Mao from the NBS said the trend of recovery would continue in the second quarter and the second half of the year as activity continues to pick up and stronger policies are issued by the government to support the economy. “The economy in the second quarter will be significantly better than the first quarter,” he said. “If the global pandemic is contained, the second half of the year will be better than the first half.”
Nevertheless, some economists are forecasting that any economic recovery driven by domestic demand will be moderate and slow due to a collapse in overseas demand driven by widespread lockdowns and the risk of a resurgence of the Covid-19 outbreak in China itself.

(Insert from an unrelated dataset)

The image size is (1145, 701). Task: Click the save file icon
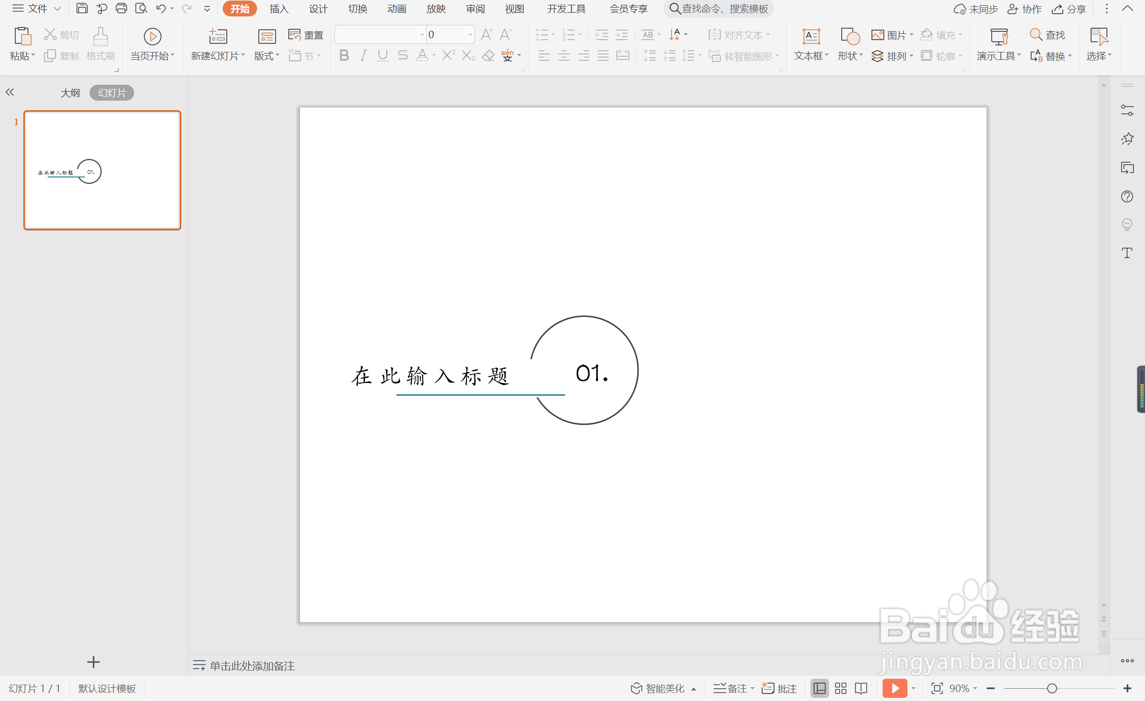tap(82, 8)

“We think that the worst is behind us as the coronavirus outbreak has been contained in China,” economists Timmy Wu and Louis Kuijs of Oxford Economics wrote in a research note. “But lingering fear of the virus and uncertainty over income and job losses will weigh on consumption in the coming months…. Sliding external demand will be a major drag, as much of the rest of the world falls into recession.”
China’s surveyed urban unemployment rate remained elevated in March, although it inched down to 5.9% (link in Chinese) from 6.2% the previous month, NBS data show.
Economists at Nomura International Ltd. in Hong Kong said they expect year-on-year GDP growth to remain negative in the second quarter, although the drop will narrow to 0.5%. Iris Pang, chief Greater China economist at ING Bank, is more pessimistic, estimating a second-quarter contraction of 3.1% with growth only returning in the fourth quarter of the year.
Many economists forecast that the government will be forced to continue its monetary easing and fiscal stimulus to support the economy and stabilize the jobs market. A meeting of the State Council, China’s cabinet, on Tuesday called for more efforts to implement the fiscal policies already announced, increase financial support for the real economy and smaller companies and ease cost pressures on businesses. It also pledged to boost employment for college graduates, especially in Hubei, the epicenter of the epidemic. The government’s Financial Stability and Development Committee, which met on Wednesday, also called for policymakers to increase the intensity of countercyclical macroeconomic adjustments, while the People’s Bank of China (PBOC) issued a statement on Thursday pledging to continue channeling funds into the real economy through measures such as targeted cuts in banks’ reserve requirement ratios.
Economists at Nomura say the government is likely to deliver a large stimulus package soon to combat what it they described as the worst economic downturn in decades, with most of the financing to be provided by the PBOC.
“Specifically, we expect China’s actual broad fiscal deficit to rise to above 13% of GDP this year, which would imply a stimulus package worth around 10% of GDP”, some 10 trillion yuan, they wrote. “We believe most of China’s stimulus will likely be financial relief to its own enterprises, banks and households, and the lion’s share of the package will likely only offset slumping fiscal and land sales revenues.”
Oxford Economics analysts also forecast more policies to support the recovery, but any stimulus will be much smaller than the one rolled out during the 2008 financial crisis. Measures are likely to include “relief in taxes and social security contributions, employment and consumption subsidies, infrastructure investment, cuts in interest rates and reserve requirement ratios, and lending support for struggling borrowers,” they wrote, adding that the overall fiscal deficit will increase to around 8% of GDP this year from 5.5% in 2019.